Black Magic for White Boys made its international premiere at Fantasia 2019.
Onur Tukel’s latest dark comedy sets its sights on the growing problem of gentrification in New York City with Black Magic for White Boys, a dry, gritty love letter to a city in danger of losing its identity.
Tukel originally developed the story as a series, which screened at the Tribeca Film Festival a few years ago, but has since filmed nearly an hour of additional footage and cobbled it together into a feature. Surprisingly, the structure, which follows a group of interconnected New Yorkers, works incredibly well and doesn’t suffer due to the change in format.
Ronald Guttman plays Larry, a struggling magician who decides the best way to boost attendance is to start performing real magic from a mysterious book he acquired years prior. Although his wife warns against him dabbling in the dark arts, something he did in the past that nearly drove him mad, the last thing he wants is to have to resort to hosting an open-mic night, so he uses the book to make audience members actually disappear.
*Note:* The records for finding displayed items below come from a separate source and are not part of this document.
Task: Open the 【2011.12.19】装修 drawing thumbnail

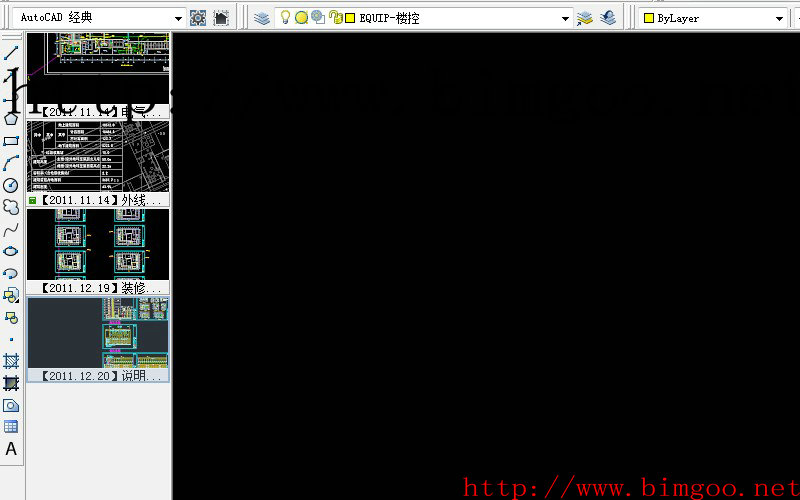Action: (x=98, y=251)
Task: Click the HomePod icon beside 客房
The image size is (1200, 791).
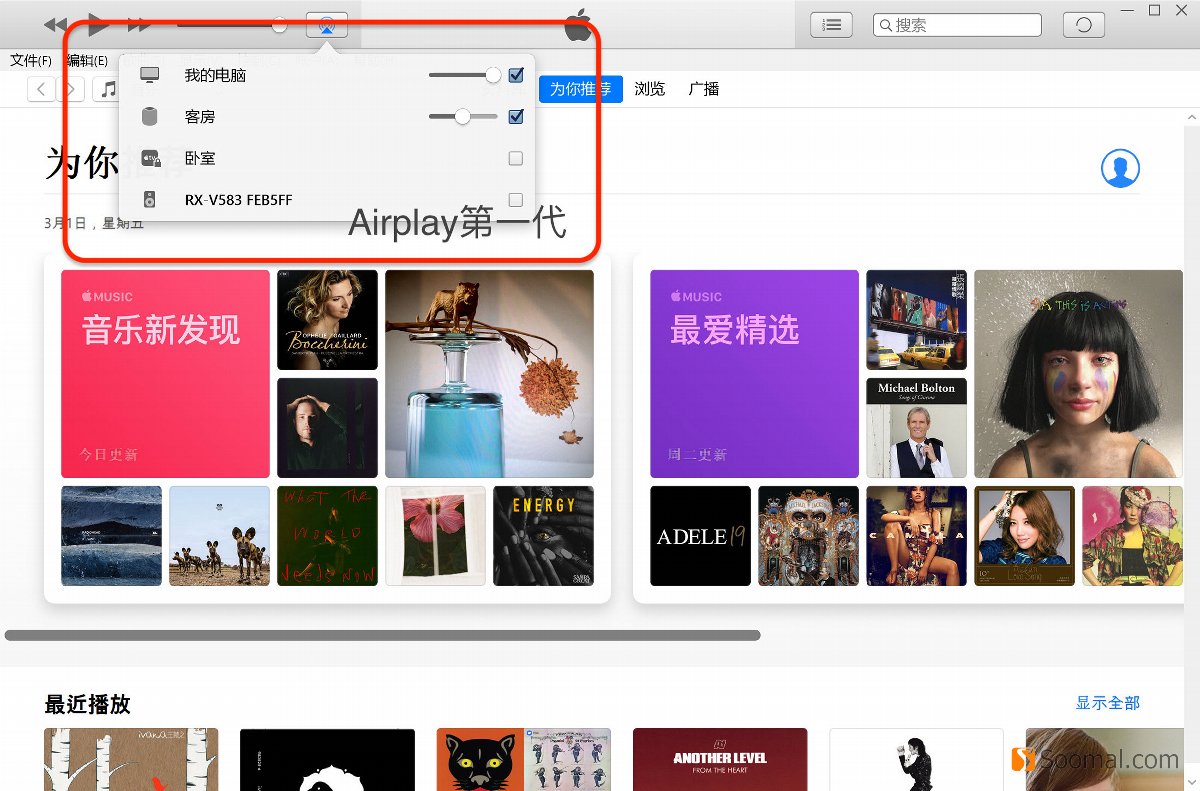Action: coord(150,116)
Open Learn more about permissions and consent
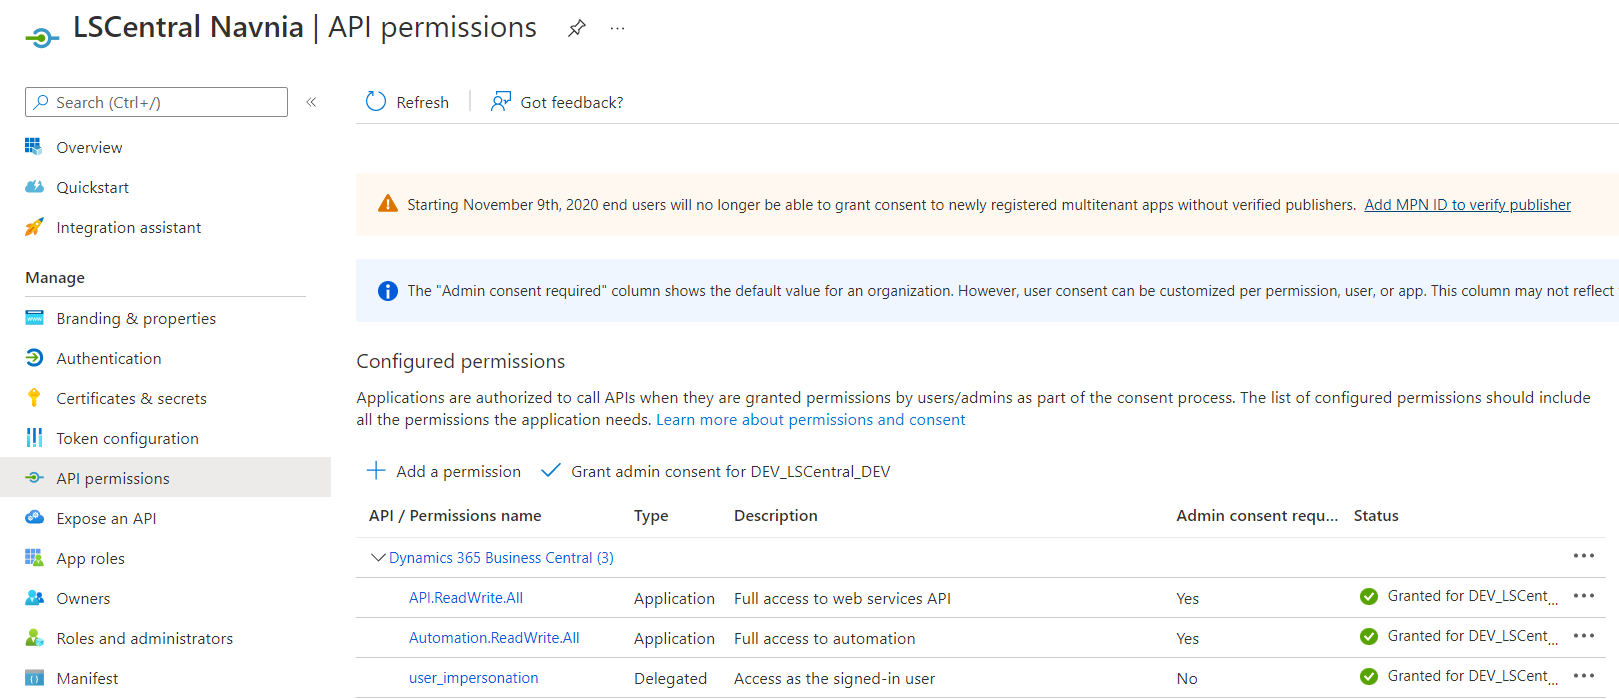1619x699 pixels. pos(810,420)
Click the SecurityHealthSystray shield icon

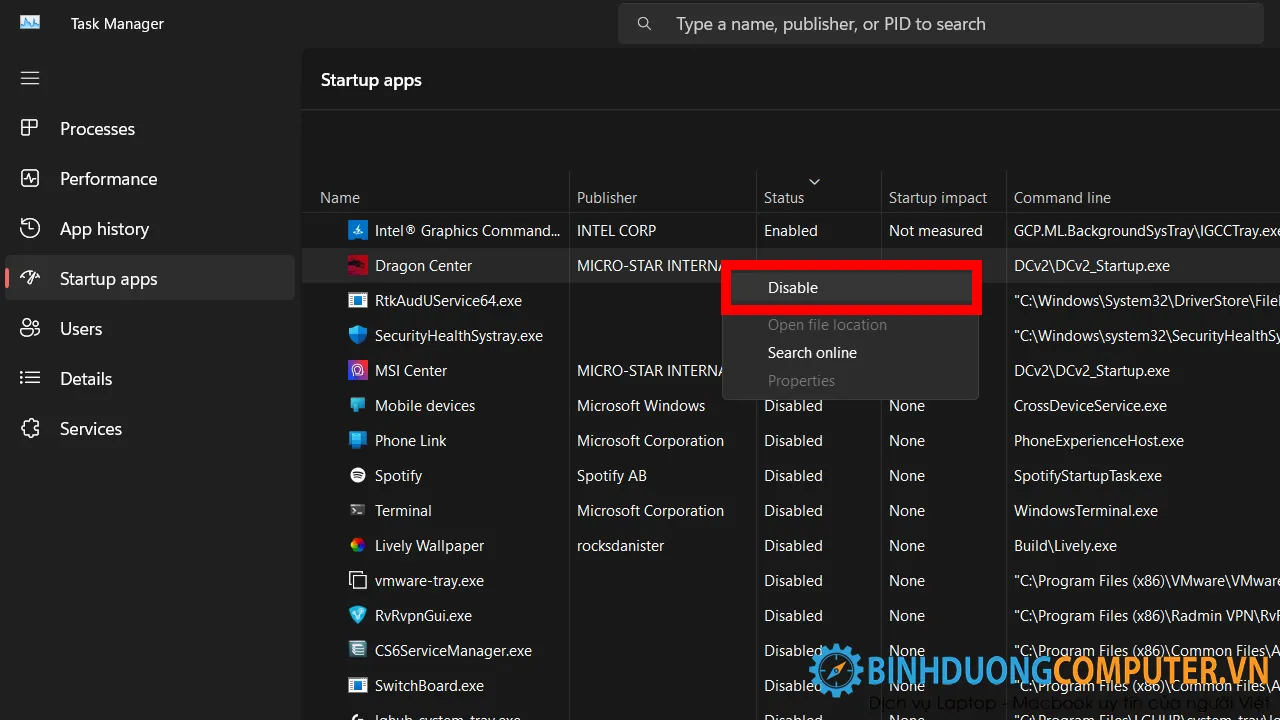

One of those audience members is Jamie (Jamie Block), a real estate bro who’s trying his best to buy up as much cheap property in the city as he can and pricing people out of their homes. He’s accompanied by a friend Oscar (Tukel), an aimless man living off inherited wealth whose relationship is on the rocks.
Tukel’s low-budget vibe fits right in with this story, with cinematographer Jason Banker returning to collaborate with Tukel once again to portray a truly authentic New York experience. The style is scrappy, yet assured, placing the focus on character rather than look, throwing out gobs of dialogue, while keeping a natural, organic cadence.
After Jamie witnesses the real magic that Larry has, he hires him to help make his problem tenants disappear, knowing not where they go and only that they no longer occupy the building he’s attempting to buy. Meanwhile, Oscar discovers that, much to his dismay, his girlfriend is pregnant and is grappling with the idea of using the book to make her fetus disappear without her knowledge.
The episodic nature of the film shows through during the frequent asides that take place with the tenants in one of the buildings that Jamie owns and one for which he’s attempting to raise the rent. Although this feels disconnected with the overall narrative, it proves to be an important element to show the individuals affected by the rapid gentrification of neighborhoods and the damage it can cause to the families who have lived there for generations.
Those who are fans of Tukel’s previous efforts will find themselves in familiar territory here and will likely enjoy what they see. Those who find his work (or Tukel himself) to be too grating or awkward will likely also find Black Magic For White Boys to be the same, but as a fan of his work, I found this to be one of his most enjoyable efforts to date.